* **Task details**
Every line below needs to be reproduced exactly.

* **Exercise materials**
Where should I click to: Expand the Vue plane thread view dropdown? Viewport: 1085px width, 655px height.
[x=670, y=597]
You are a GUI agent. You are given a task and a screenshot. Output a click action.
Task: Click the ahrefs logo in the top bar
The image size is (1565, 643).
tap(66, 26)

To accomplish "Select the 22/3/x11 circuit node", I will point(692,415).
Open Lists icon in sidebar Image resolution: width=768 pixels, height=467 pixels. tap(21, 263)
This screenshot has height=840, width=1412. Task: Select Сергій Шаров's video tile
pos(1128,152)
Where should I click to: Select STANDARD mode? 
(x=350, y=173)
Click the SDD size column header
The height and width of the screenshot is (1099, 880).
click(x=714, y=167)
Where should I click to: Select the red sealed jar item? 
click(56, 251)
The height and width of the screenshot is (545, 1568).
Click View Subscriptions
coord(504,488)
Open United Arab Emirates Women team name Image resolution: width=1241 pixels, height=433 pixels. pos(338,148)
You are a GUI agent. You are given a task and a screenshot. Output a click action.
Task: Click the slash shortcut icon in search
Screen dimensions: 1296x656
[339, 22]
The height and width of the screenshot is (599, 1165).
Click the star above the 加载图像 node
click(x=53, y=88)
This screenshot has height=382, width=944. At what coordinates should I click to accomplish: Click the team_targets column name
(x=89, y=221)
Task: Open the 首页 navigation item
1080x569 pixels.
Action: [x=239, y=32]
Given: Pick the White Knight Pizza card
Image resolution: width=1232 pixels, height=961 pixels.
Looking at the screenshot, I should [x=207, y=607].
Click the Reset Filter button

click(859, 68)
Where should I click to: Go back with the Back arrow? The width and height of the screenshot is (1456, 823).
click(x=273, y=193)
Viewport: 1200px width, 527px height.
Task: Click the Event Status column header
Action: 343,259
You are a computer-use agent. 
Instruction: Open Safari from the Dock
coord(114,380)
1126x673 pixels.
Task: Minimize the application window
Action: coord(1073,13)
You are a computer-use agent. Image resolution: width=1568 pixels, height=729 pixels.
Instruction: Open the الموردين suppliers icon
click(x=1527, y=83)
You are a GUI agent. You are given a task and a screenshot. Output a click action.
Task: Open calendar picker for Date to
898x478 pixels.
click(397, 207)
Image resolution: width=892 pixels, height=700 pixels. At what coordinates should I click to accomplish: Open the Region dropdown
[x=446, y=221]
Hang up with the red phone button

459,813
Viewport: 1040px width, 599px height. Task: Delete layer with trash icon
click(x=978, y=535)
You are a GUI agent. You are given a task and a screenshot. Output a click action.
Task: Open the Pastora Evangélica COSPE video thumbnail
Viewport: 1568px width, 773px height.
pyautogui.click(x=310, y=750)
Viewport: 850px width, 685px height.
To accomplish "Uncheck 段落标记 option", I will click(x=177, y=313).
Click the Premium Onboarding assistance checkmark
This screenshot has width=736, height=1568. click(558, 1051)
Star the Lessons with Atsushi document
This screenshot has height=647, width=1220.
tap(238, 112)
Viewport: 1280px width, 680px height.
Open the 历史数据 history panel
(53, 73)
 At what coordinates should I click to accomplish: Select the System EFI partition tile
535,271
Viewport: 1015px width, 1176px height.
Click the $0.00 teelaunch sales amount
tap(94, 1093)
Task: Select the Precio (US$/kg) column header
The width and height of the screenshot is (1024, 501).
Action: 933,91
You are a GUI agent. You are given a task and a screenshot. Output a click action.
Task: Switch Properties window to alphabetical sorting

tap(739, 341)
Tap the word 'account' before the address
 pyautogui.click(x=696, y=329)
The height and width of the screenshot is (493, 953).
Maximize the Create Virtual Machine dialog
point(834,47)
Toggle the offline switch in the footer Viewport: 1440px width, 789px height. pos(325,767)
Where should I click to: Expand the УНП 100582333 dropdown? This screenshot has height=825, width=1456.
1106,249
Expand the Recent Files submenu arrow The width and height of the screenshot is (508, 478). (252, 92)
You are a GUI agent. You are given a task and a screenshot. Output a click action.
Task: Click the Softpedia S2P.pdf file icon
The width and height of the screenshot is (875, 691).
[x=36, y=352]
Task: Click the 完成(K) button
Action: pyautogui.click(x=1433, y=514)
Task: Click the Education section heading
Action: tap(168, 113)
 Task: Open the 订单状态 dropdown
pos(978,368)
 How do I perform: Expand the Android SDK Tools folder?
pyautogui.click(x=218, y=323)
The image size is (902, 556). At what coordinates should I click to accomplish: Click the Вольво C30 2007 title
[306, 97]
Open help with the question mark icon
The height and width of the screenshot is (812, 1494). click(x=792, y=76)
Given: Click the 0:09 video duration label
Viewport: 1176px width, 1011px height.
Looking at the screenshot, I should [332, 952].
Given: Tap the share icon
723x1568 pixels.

* **Exercise output**
Where should I click to: Expand the Vue plane thread view dropdown? Viewport: 1085px width, 655px height.
[x=670, y=597]
You are a GUI agent. You are given a task and a screenshot. Output a click action.
Task: Click the ahrefs logo in the top bar
The image size is (1565, 643).
tap(66, 26)

To accomplish "Select the 22/3/x11 circuit node", I will point(692,415).
Open Lists icon in sidebar Image resolution: width=768 pixels, height=467 pixels. tap(21, 263)
This screenshot has height=840, width=1412. Task: Select Сергій Шаров's video tile
pos(1128,152)
Where should I click to: Select STANDARD mode? 
(x=350, y=173)
Click the SDD size column header
The height and width of the screenshot is (1099, 880).
click(x=714, y=167)
Where should I click to: Select the red sealed jar item? 
click(56, 251)
The height and width of the screenshot is (545, 1568).
Click View Subscriptions
coord(504,488)
Open United Arab Emirates Women team name Image resolution: width=1241 pixels, height=433 pixels. pos(338,148)
You are a GUI agent. You are given a task and a screenshot. Output a click action.
Task: Click the slash shortcut icon in search
Screen dimensions: 1296x656
[339, 22]
The height and width of the screenshot is (599, 1165).
Click the star above the 加载图像 node
click(x=53, y=88)
This screenshot has height=382, width=944. At what coordinates should I click to accomplish: Click the team_targets column name
(x=89, y=221)
Task: Open the 首页 navigation item
1080x569 pixels.
Action: [x=239, y=32]
Given: Pick the White Knight Pizza card
Image resolution: width=1232 pixels, height=961 pixels.
Looking at the screenshot, I should [x=207, y=607].
Click the Reset Filter button

click(859, 68)
Where should I click to: Go back with the Back arrow? The width and height of the screenshot is (1456, 823).
click(x=273, y=193)
Viewport: 1200px width, 527px height.
Task: Click the Event Status column header
Action: 343,259
You are a computer-use agent. 
Instruction: Open Safari from the Dock
coord(114,380)
1126x673 pixels.
Task: Minimize the application window
Action: coord(1073,13)
You are a computer-use agent. Image resolution: width=1568 pixels, height=729 pixels.
Instruction: Open the الموردين suppliers icon
click(x=1527, y=83)
You are a GUI agent. You are given a task and a screenshot. Output a click action.
Task: Open calendar picker for Date to
898x478 pixels.
click(397, 207)
Image resolution: width=892 pixels, height=700 pixels. At what coordinates should I click to accomplish: Open the Region dropdown
[x=446, y=221]
Hang up with the red phone button

459,813
Viewport: 1040px width, 599px height. Task: Delete layer with trash icon
click(x=978, y=535)
You are a GUI agent. You are given a task and a screenshot. Output a click action.
Task: Open the Pastora Evangélica COSPE video thumbnail
Viewport: 1568px width, 773px height.
pyautogui.click(x=310, y=750)
Viewport: 850px width, 685px height.
To accomplish "Uncheck 段落标记 option", I will click(x=177, y=313).
Click the Premium Onboarding assistance checkmark
This screenshot has width=736, height=1568. click(558, 1051)
Star the Lessons with Atsushi document
This screenshot has height=647, width=1220.
tap(238, 112)
Viewport: 1280px width, 680px height.
Open the 历史数据 history panel
(53, 73)
 At what coordinates should I click to accomplish: Select the System EFI partition tile
535,271
Viewport: 1015px width, 1176px height.
Click the $0.00 teelaunch sales amount
tap(94, 1093)
Task: Select the Precio (US$/kg) column header
The width and height of the screenshot is (1024, 501).
Action: 933,91
You are a GUI agent. You are given a task and a screenshot. Output a click action.
Task: Switch Properties window to alphabetical sorting

tap(739, 341)
Tap the word 'account' before the address
 pyautogui.click(x=696, y=329)
The height and width of the screenshot is (493, 953).
Maximize the Create Virtual Machine dialog
point(834,47)
Toggle the offline switch in the footer Viewport: 1440px width, 789px height. pos(325,767)
Where should I click to: Expand the УНП 100582333 dropdown? This screenshot has height=825, width=1456.
1106,249
Expand the Recent Files submenu arrow The width and height of the screenshot is (508, 478). (252, 92)
You are a GUI agent. You are given a task and a screenshot. Output a click action.
Task: Click the Softpedia S2P.pdf file icon
The width and height of the screenshot is (875, 691).
[x=36, y=352]
Task: Click the 完成(K) button
Action: pyautogui.click(x=1433, y=514)
Task: Click the Education section heading
Action: tap(168, 113)
 Task: Open the 订单状态 dropdown
pos(978,368)
 How do I perform: Expand the Android SDK Tools folder?
pyautogui.click(x=218, y=323)
The image size is (902, 556). At what coordinates should I click to accomplish: Click the Вольво C30 2007 title
[306, 97]
Open help with the question mark icon
The height and width of the screenshot is (812, 1494). click(x=792, y=76)
Given: Click the 0:09 video duration label
Viewport: 1176px width, 1011px height.
Looking at the screenshot, I should [332, 952].
Given: Tap the share icon
723x1568 pixels.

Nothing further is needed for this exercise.